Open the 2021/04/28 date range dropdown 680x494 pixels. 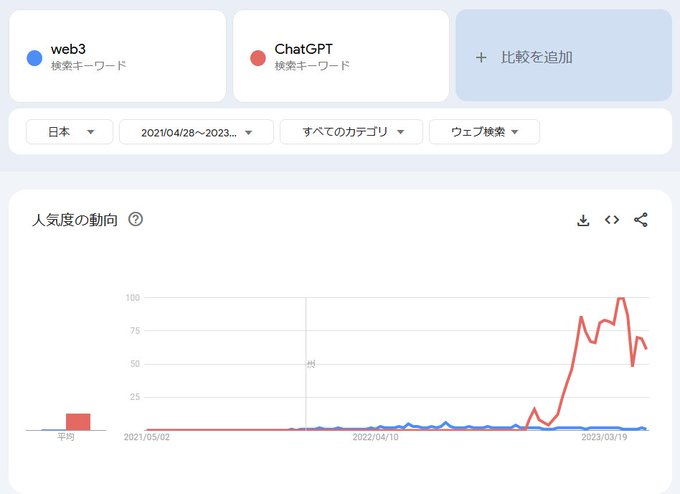click(196, 132)
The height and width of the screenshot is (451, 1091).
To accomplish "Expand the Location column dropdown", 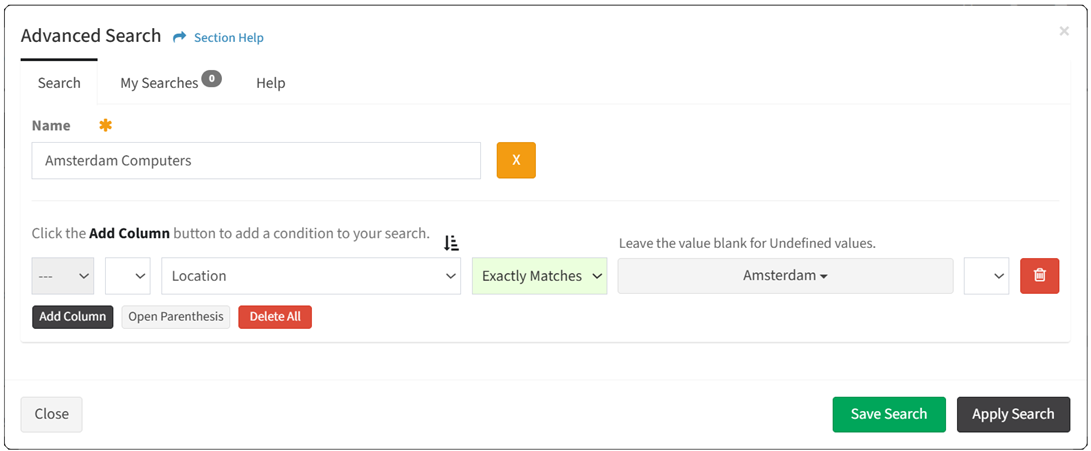I will (x=311, y=276).
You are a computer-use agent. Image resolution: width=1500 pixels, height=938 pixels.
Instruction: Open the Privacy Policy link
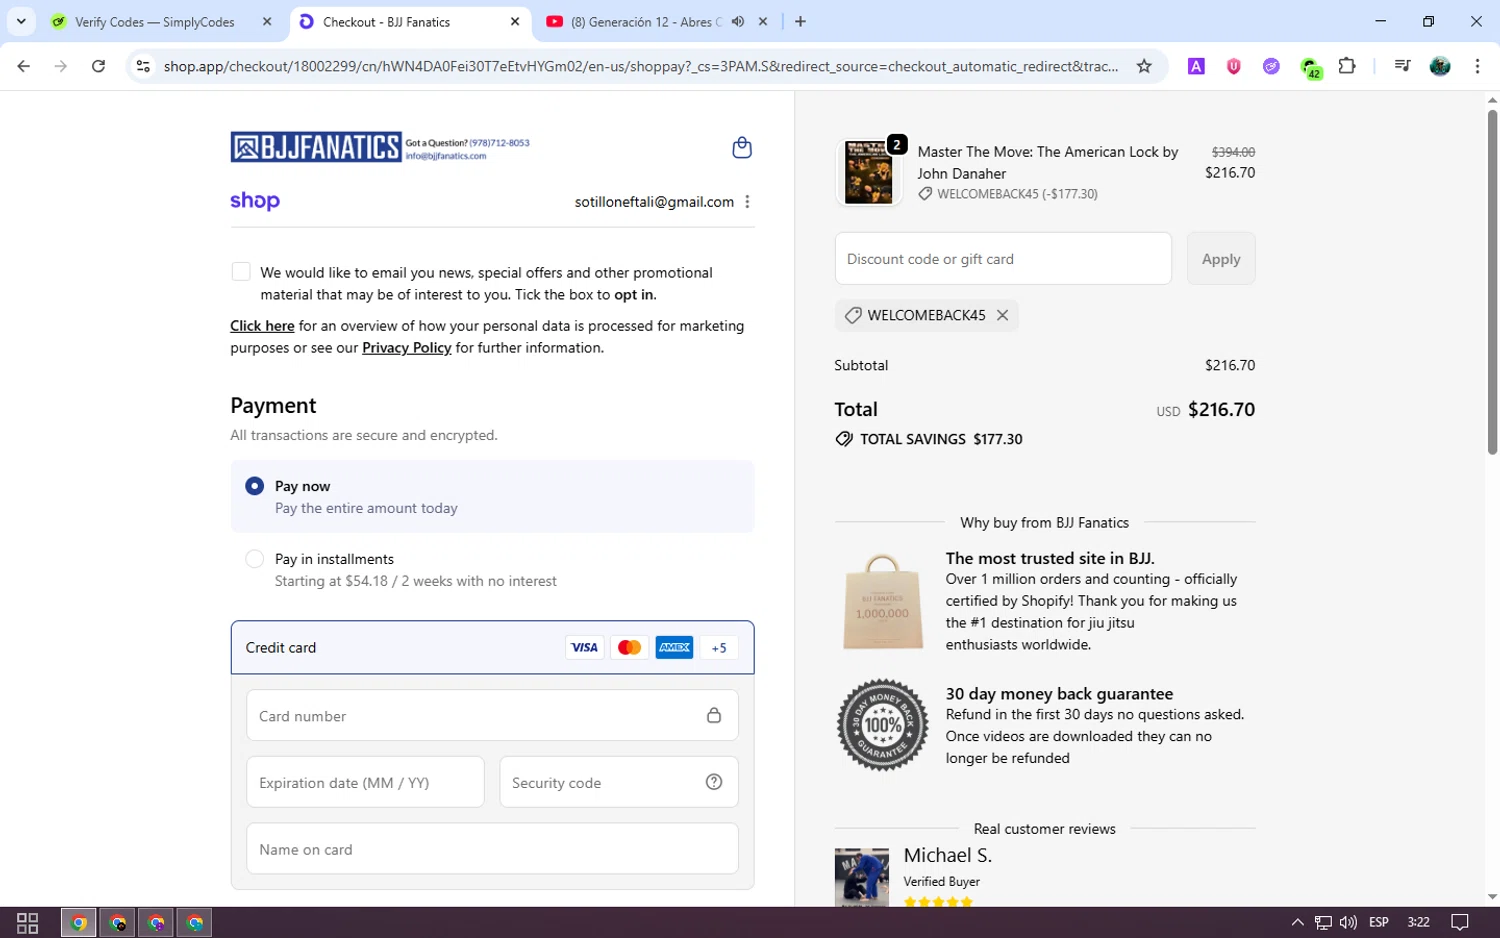click(406, 348)
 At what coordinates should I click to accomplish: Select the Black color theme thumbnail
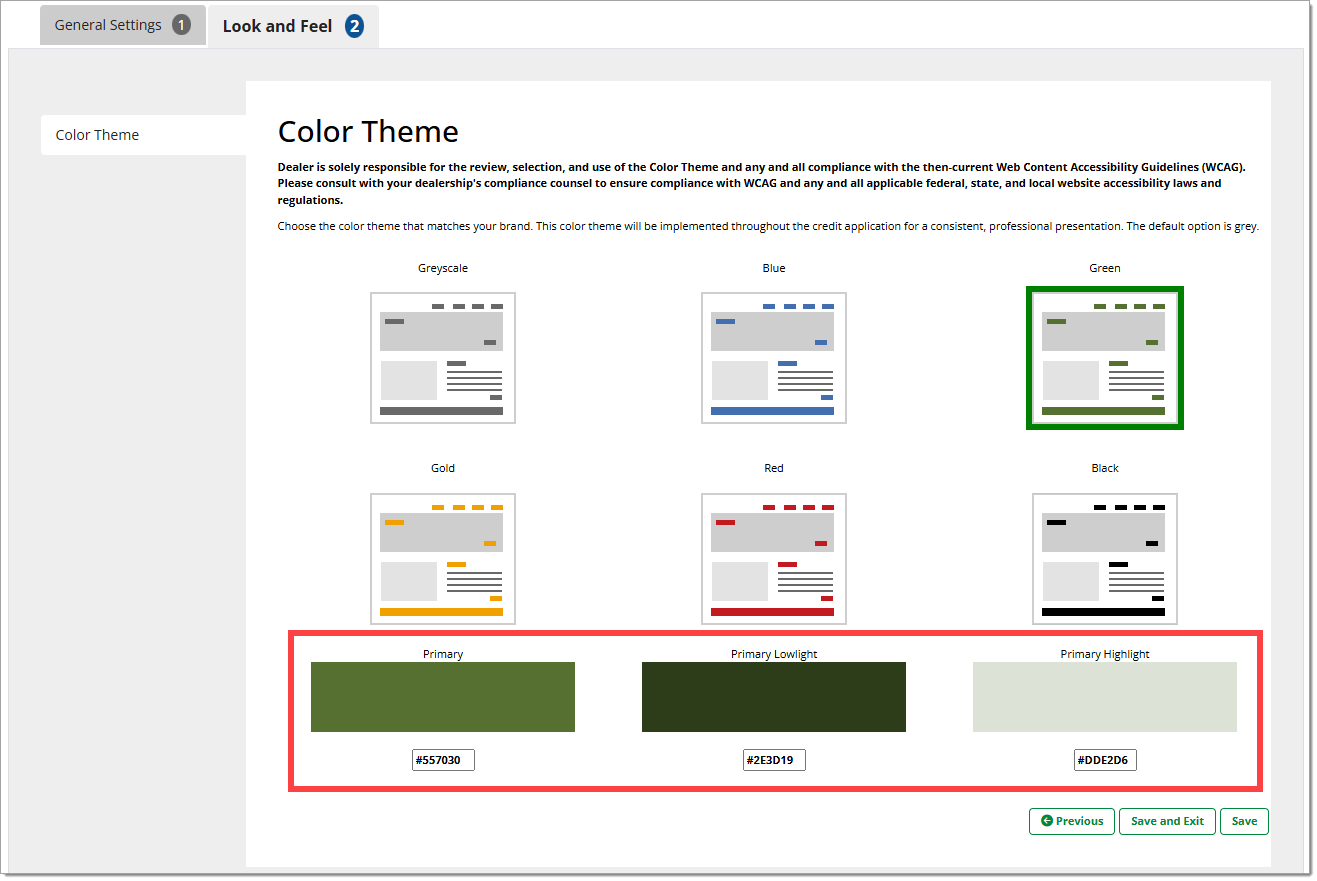(1104, 558)
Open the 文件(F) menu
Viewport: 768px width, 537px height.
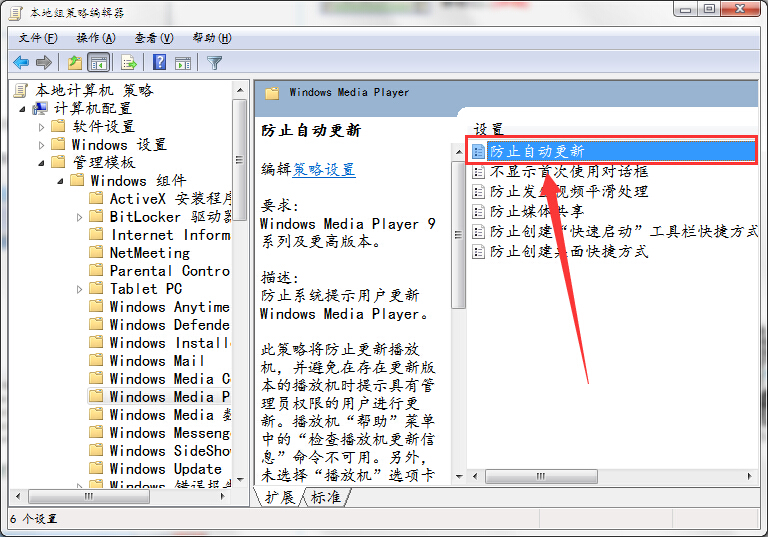click(x=37, y=38)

■ DIRECTIONS:
Starting at the line that holds "You are a computer-use" and ending at the last line of the material above, repeat each line exactly, both ends included, and leave the pictures out.

■ EXPECTED OUTPUT:
You are a computer-use agent. Image resolution: width=1500 pixels, height=938 pixels.
Instruction: Open the Privacy Policy link
click(406, 348)
 At what coordinates should I click to accomplish: Select the Black color theme thumbnail
(1104, 558)
Open the 文件(F) menu
Viewport: 768px width, 537px height.
click(x=37, y=38)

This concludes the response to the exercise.